Indeed, the current political backdrop of the text is extremely clear. The Russia-Ukraine war has entered its fifth year. Destruction continues in Gaza. The effects of the Syrian process are still ongoing in the region. And amid all this, the Israel-U.S. versus Iran war, which began on February 28, continues to unsettle the world despite a partial ceasefire. Kalın devotes a significant portion of his speech precisely to these issues. He describes Türkiye’s efforts to prevent the war, its determination to remain outside the conflict, and its efforts to prevent the entire region from turning into an inferno

But reading the speech solely on this level would be incomplete.

Because after listing the developments on the ground, Kalın moves the speech to another plane. There, it is no longer only about war, diplomacy, and security. There is truth. There is knowledge. There is narrative. There is wisdom. In fact, there are concepts—such as postmodernism, the informational catastrophe, the dark enlightenment, and the conception of being—that we are not accustomed to hearing in a speech by an intelligence chief.
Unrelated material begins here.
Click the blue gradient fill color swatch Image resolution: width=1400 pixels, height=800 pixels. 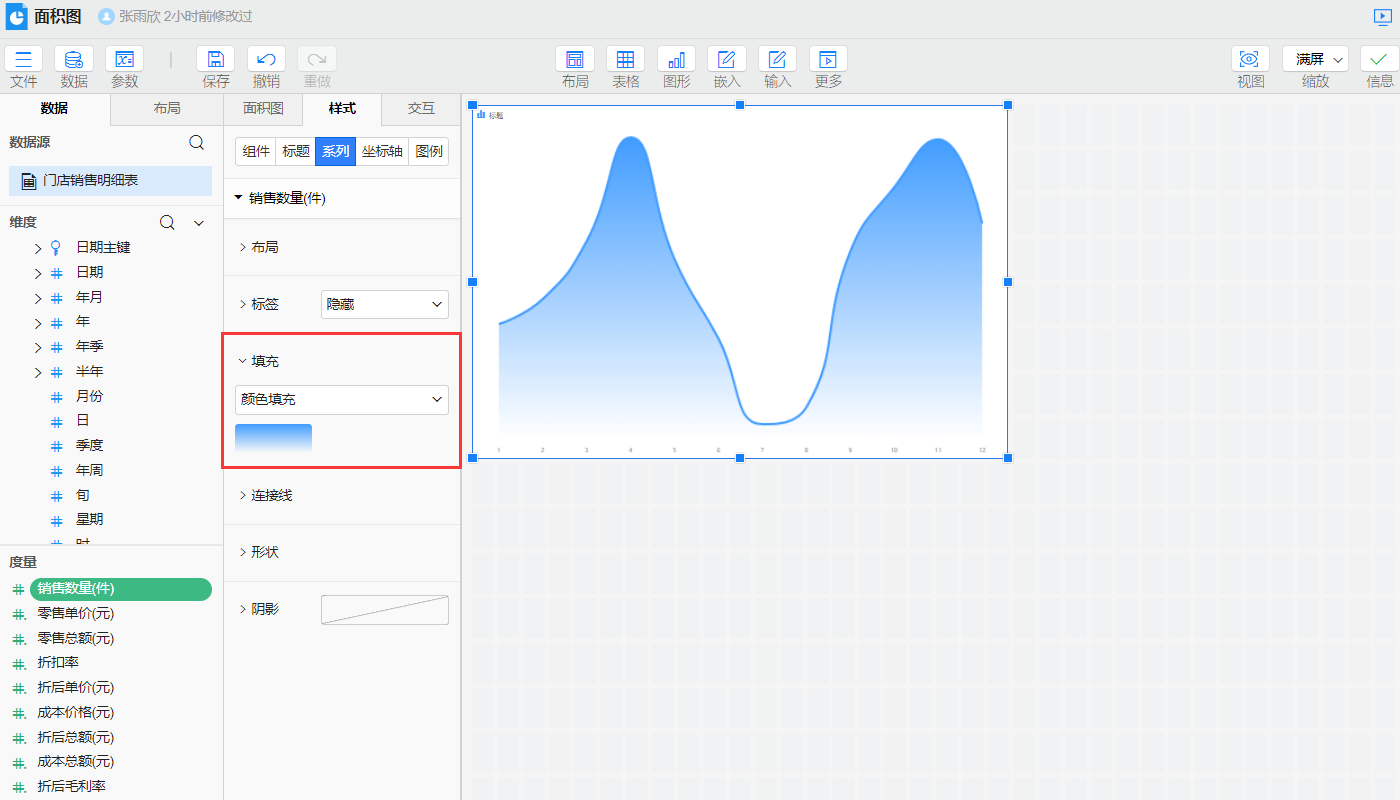coord(273,438)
This, in turn, inevitably raises the following question: Is Kalın here merely interpreting a war, or is he trying to construct a new intellectual and geopolitical framework on behalf of Türkiye?

In my opinion, the second possibility is stronger.

THE SUM OF CRISES OR THE CRISIS OF THE SYSTEM?

One of the most striking aspects of the Stratcom speech is that it does not present current developments as disconnected events. The Russia-Ukraine war, Gaza, Syria, and the Iran file are not listed as separate headings. Instead, they are presented as interrelated parts that feed into the same international fracture. Kalın’s expression, “a world system based on unpredictability, fragility, and the arbitrary use of power,” is decisive here. In other words, what is being described is not merely the increasing diversification of wars, but an international system whose capacity to produce wars has increased while its legitimacy to resolve crises has weakened.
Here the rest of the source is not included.